==== INPUT RECORDS

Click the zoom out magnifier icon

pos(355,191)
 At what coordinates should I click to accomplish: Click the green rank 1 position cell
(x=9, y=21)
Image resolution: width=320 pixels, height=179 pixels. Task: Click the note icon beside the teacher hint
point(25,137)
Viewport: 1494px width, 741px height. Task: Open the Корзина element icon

========
==== INPUT RECORDS

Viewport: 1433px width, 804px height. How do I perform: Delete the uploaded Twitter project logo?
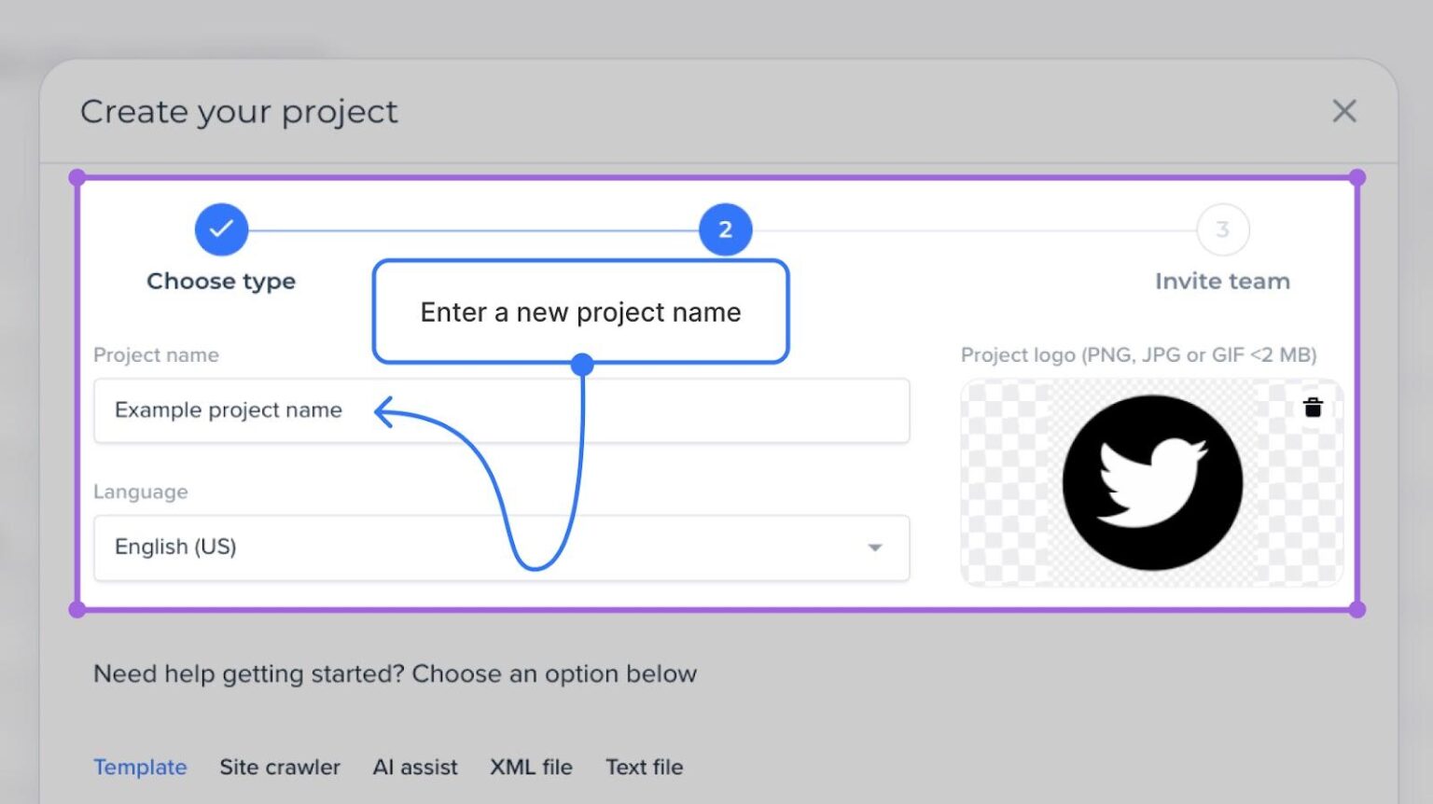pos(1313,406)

========
==== INPUT RECORDS

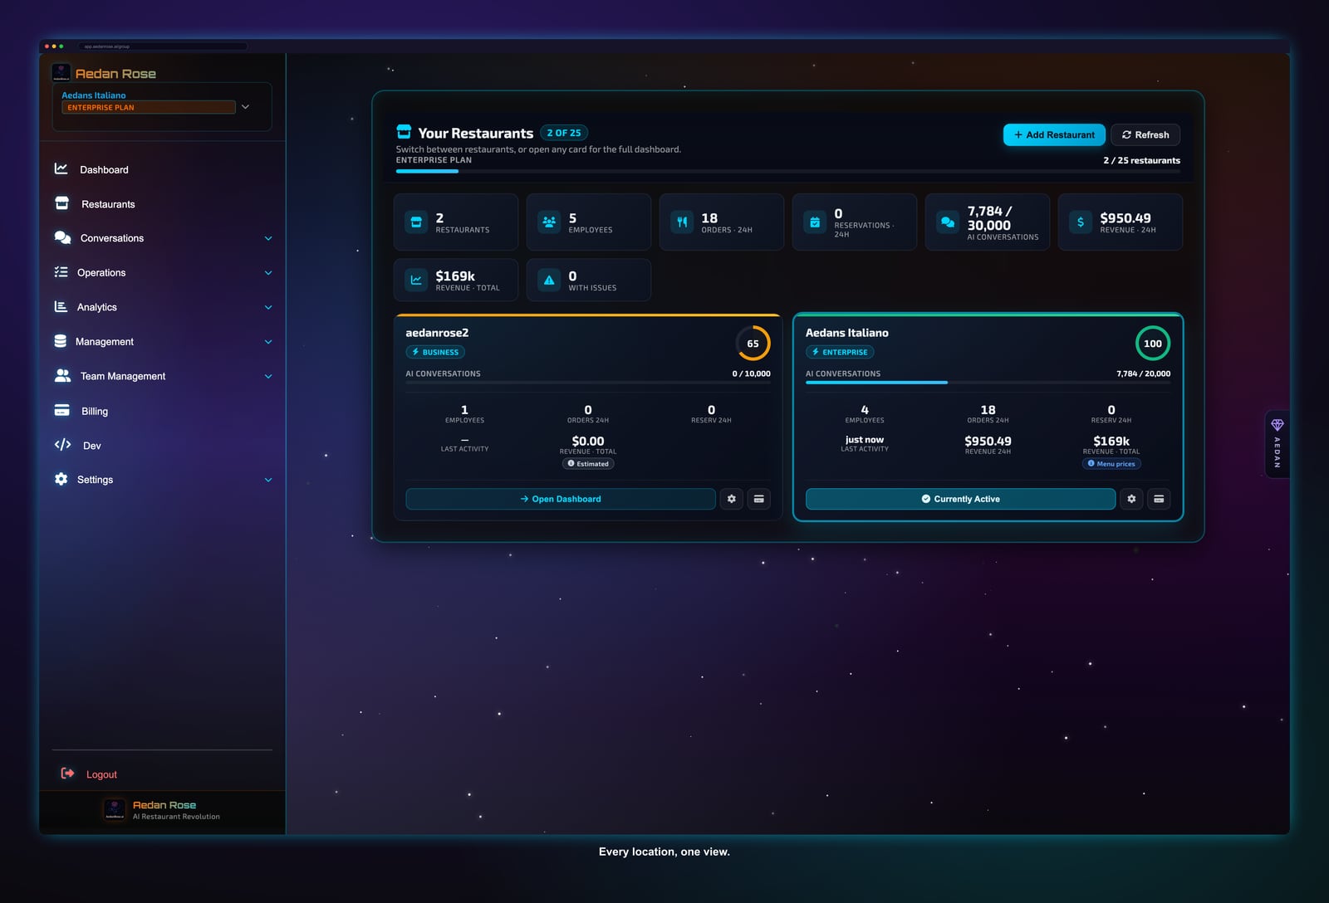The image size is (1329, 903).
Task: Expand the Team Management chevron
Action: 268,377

========

→ STATED EXERCISE
Turn the listing from the line containing "At what coordinates" through the line containing "Viewport: 1494px width, 741px", inclusive, into a JSON list of strings with one string per line and blank lines omitted.

→ ANSWER TO THE TASK
[
  " At what coordinates should I click to accomplish: Click the green rank 1 position cell",
  "(x=9, y=21)",
  "Image resolution: width=320 pixels, height=179 pixels. Task: Click the note icon beside the teacher hint",
  "point(25,137)",
  "Viewport: 1494px width, 741px height. Task: Open the Корзина element icon"
]